**Task statement:** Keeping every word intact, reproduce all of the records.

**Extracted records:**
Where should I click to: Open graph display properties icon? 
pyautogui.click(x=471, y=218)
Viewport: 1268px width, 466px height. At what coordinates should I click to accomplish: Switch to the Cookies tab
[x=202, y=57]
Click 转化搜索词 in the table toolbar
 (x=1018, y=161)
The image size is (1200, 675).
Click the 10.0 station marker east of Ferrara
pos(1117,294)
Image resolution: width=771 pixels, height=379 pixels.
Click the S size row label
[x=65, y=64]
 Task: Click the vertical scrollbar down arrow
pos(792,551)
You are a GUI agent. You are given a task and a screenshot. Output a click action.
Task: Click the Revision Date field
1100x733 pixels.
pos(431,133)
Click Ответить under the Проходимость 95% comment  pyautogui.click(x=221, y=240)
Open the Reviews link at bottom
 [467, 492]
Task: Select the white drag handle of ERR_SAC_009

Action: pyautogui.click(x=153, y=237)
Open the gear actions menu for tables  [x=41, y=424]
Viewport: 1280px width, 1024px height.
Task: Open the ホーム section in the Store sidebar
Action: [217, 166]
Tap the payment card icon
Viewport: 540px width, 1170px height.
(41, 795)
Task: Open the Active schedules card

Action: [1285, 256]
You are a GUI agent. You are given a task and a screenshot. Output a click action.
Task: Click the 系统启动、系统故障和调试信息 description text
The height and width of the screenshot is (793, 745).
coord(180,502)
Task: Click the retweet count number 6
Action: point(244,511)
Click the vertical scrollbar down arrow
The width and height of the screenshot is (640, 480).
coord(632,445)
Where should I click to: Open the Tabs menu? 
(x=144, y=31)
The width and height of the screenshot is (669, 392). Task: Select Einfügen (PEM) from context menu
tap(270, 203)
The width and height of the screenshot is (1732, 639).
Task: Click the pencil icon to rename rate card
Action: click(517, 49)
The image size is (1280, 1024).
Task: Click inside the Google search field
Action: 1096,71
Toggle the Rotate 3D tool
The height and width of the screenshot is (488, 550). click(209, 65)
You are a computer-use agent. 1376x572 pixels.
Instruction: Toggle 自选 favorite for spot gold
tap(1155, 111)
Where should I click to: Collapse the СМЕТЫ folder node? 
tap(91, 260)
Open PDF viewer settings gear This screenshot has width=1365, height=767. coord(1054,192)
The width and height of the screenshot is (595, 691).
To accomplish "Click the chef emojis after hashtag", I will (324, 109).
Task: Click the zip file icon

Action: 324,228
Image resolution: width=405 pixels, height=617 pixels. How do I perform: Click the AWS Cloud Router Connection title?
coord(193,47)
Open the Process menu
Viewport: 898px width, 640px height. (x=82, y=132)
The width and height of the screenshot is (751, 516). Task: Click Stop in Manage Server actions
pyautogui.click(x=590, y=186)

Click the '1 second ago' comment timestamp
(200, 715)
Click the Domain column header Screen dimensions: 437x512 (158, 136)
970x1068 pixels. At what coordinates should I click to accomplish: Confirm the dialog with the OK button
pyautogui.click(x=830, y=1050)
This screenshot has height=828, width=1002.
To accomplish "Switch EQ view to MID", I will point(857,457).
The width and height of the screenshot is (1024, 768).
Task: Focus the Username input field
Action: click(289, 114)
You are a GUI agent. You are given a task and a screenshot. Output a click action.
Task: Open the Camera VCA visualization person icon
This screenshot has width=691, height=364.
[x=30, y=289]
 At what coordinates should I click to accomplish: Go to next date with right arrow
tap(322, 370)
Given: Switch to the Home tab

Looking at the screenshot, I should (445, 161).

**Exercise result:**
Where should I click to: Open graph display properties icon? 
pyautogui.click(x=471, y=218)
Viewport: 1268px width, 466px height. At what coordinates should I click to accomplish: Switch to the Cookies tab
[x=202, y=57]
Click 转化搜索词 in the table toolbar
 (x=1018, y=161)
The image size is (1200, 675).
Click the 10.0 station marker east of Ferrara
pos(1117,294)
Image resolution: width=771 pixels, height=379 pixels.
Click the S size row label
[x=65, y=64]
 Task: Click the vertical scrollbar down arrow
pos(792,551)
You are a GUI agent. You are given a task and a screenshot. Output a click action.
Task: Click the Revision Date field
1100x733 pixels.
pos(431,133)
Click Ответить under the Проходимость 95% comment  pyautogui.click(x=221, y=240)
Open the Reviews link at bottom
 [467, 492]
Task: Select the white drag handle of ERR_SAC_009

Action: pyautogui.click(x=153, y=237)
Open the gear actions menu for tables  [x=41, y=424]
Viewport: 1280px width, 1024px height.
Task: Open the ホーム section in the Store sidebar
Action: [217, 166]
Tap the payment card icon
Viewport: 540px width, 1170px height.
(41, 795)
Task: Open the Active schedules card

Action: [1285, 256]
You are a GUI agent. You are given a task and a screenshot. Output a click action.
Task: Click the 系统启动、系统故障和调试信息 description text
The height and width of the screenshot is (793, 745).
coord(180,502)
Task: Click the retweet count number 6
Action: point(244,511)
Click the vertical scrollbar down arrow
The width and height of the screenshot is (640, 480).
coord(632,445)
Where should I click to: Open the Tabs menu? 
(x=144, y=31)
The width and height of the screenshot is (669, 392). Task: Select Einfügen (PEM) from context menu
tap(270, 203)
The width and height of the screenshot is (1732, 639).
Task: Click the pencil icon to rename rate card
Action: click(517, 49)
The image size is (1280, 1024).
Task: Click inside the Google search field
Action: 1096,71
Toggle the Rotate 3D tool
The height and width of the screenshot is (488, 550). click(209, 65)
You are a computer-use agent. 1376x572 pixels.
Instruction: Toggle 自选 favorite for spot gold
tap(1155, 111)
Where should I click to: Collapse the СМЕТЫ folder node? 
tap(91, 260)
Open PDF viewer settings gear This screenshot has width=1365, height=767. coord(1054,192)
The width and height of the screenshot is (595, 691).
To accomplish "Click the chef emojis after hashtag", I will (324, 109).
Task: Click the zip file icon

Action: 324,228
Image resolution: width=405 pixels, height=617 pixels. How do I perform: Click the AWS Cloud Router Connection title?
coord(193,47)
Open the Process menu
Viewport: 898px width, 640px height. (x=82, y=132)
The width and height of the screenshot is (751, 516). Task: Click Stop in Manage Server actions
pyautogui.click(x=590, y=186)

Click the '1 second ago' comment timestamp
(200, 715)
Click the Domain column header Screen dimensions: 437x512 (158, 136)
970x1068 pixels. At what coordinates should I click to accomplish: Confirm the dialog with the OK button
pyautogui.click(x=830, y=1050)
This screenshot has height=828, width=1002.
To accomplish "Switch EQ view to MID", I will point(857,457).
The width and height of the screenshot is (1024, 768).
Task: Focus the Username input field
Action: click(289, 114)
You are a GUI agent. You are given a task and a screenshot. Output a click action.
Task: Open the Camera VCA visualization person icon
This screenshot has width=691, height=364.
[x=30, y=289]
 At what coordinates should I click to accomplish: Go to next date with right arrow
tap(322, 370)
Given: Switch to the Home tab

Looking at the screenshot, I should (445, 161).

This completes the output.